Within the records, find every line that includes the word "Given" and copy it.
START Source material
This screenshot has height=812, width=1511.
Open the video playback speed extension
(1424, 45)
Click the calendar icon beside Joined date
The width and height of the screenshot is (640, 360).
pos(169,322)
END Source material
START Source material
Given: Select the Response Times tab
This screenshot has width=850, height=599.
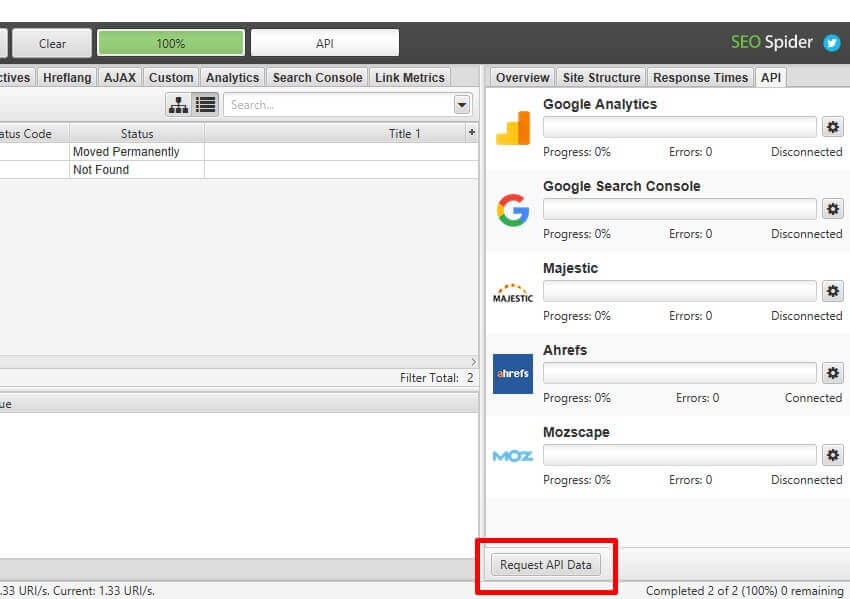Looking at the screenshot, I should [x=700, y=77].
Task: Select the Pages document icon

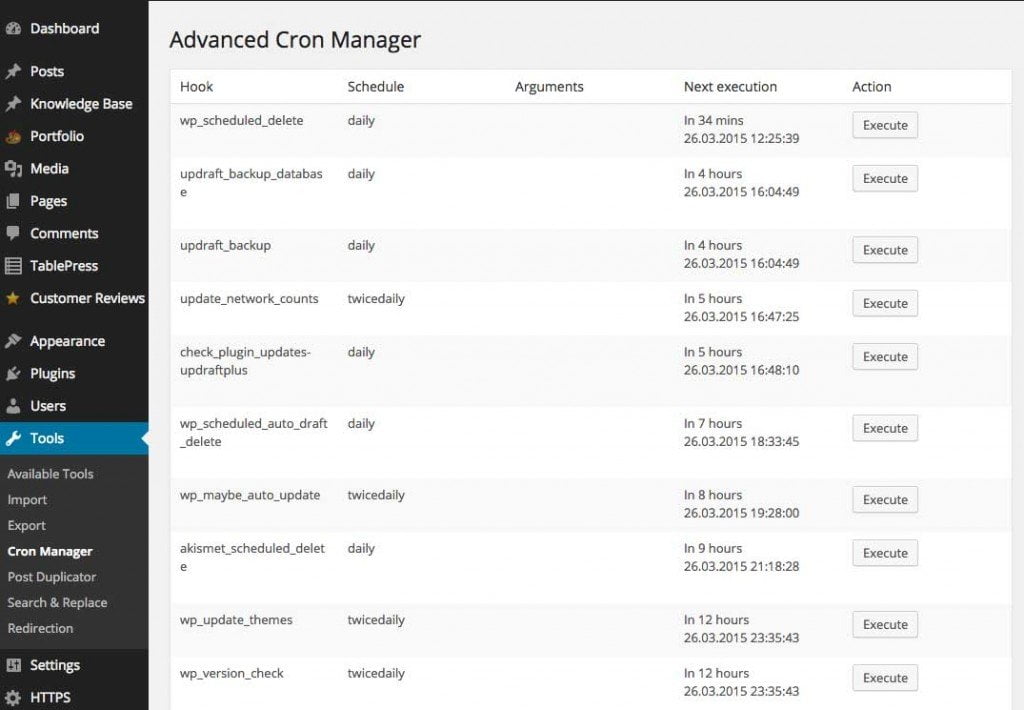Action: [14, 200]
END Source material
START Source material
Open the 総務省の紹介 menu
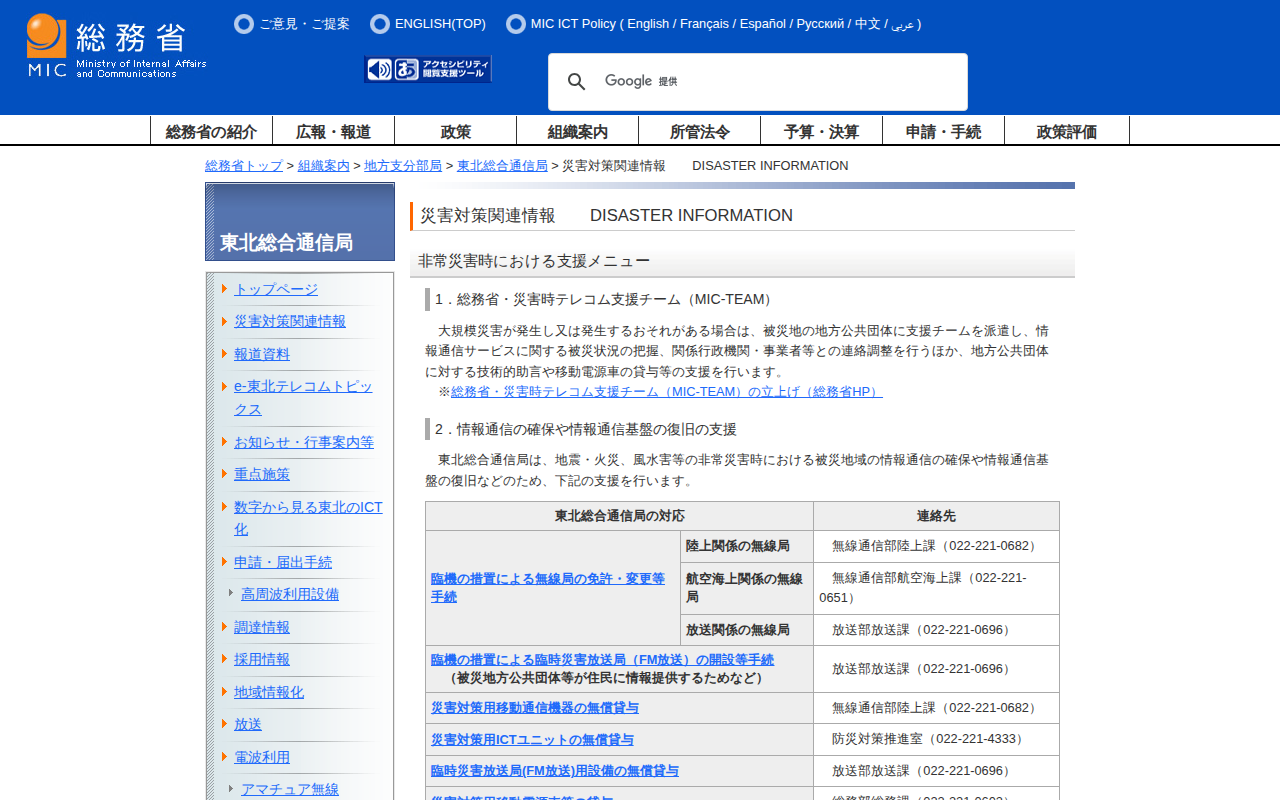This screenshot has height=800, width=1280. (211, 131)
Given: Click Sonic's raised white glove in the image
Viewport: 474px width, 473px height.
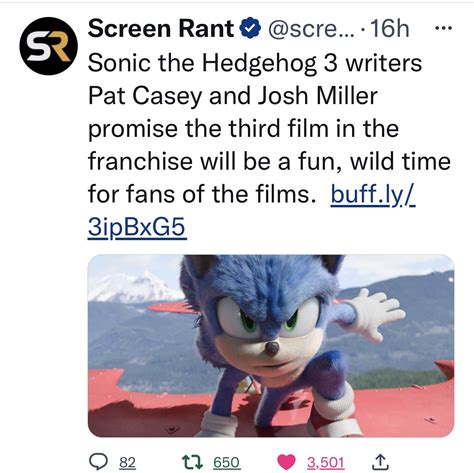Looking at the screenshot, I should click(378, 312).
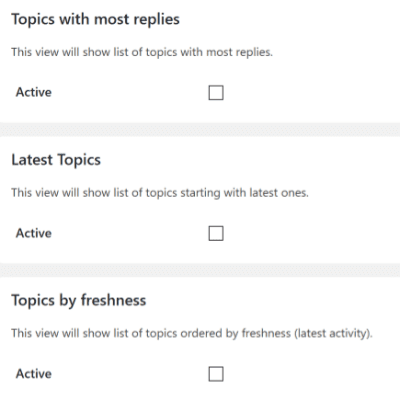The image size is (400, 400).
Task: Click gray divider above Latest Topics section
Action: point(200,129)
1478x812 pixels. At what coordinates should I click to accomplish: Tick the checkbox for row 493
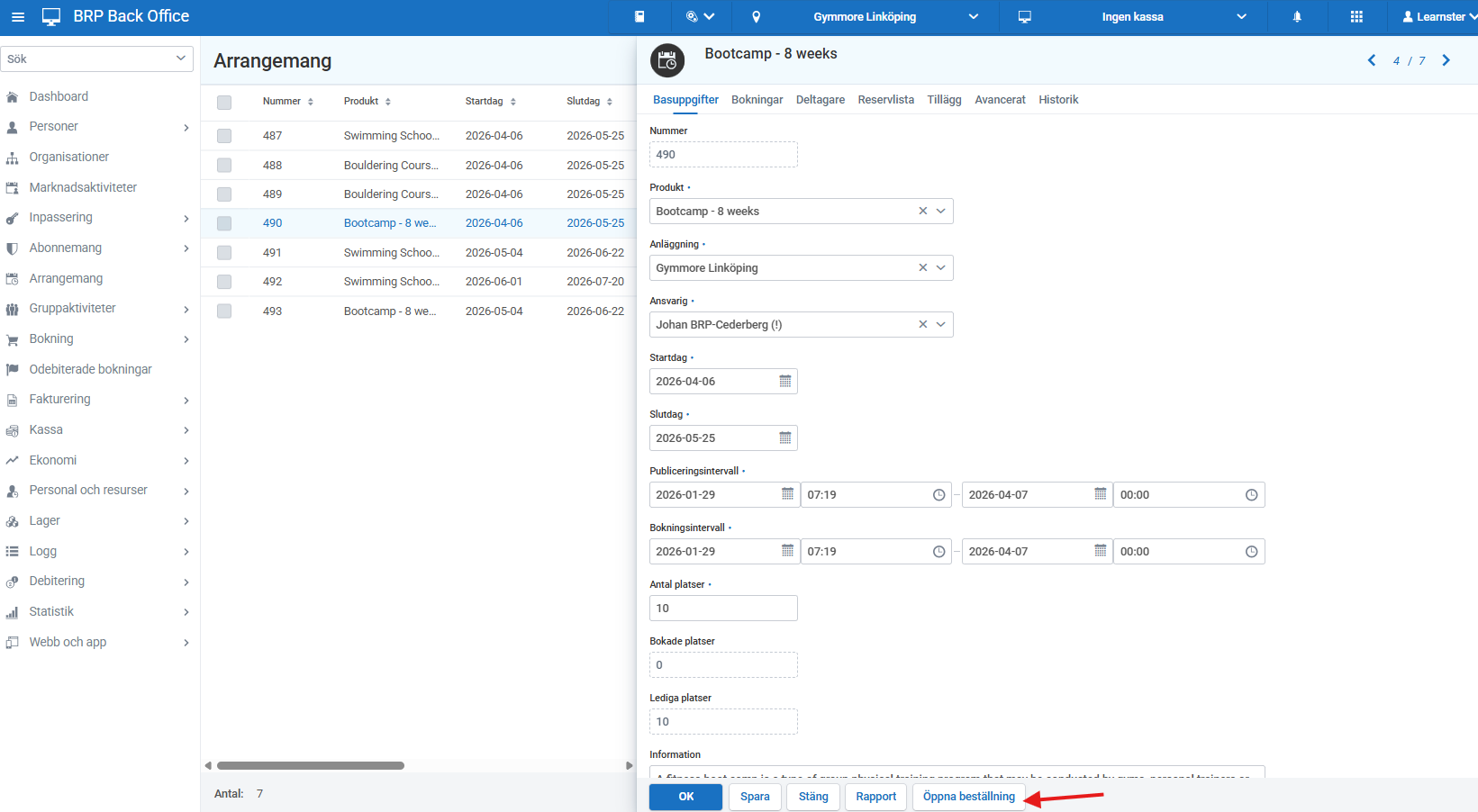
END Source material
Task solution:
Given: Select the Response Times tab
Given: Click Sonic's raised white glove in the image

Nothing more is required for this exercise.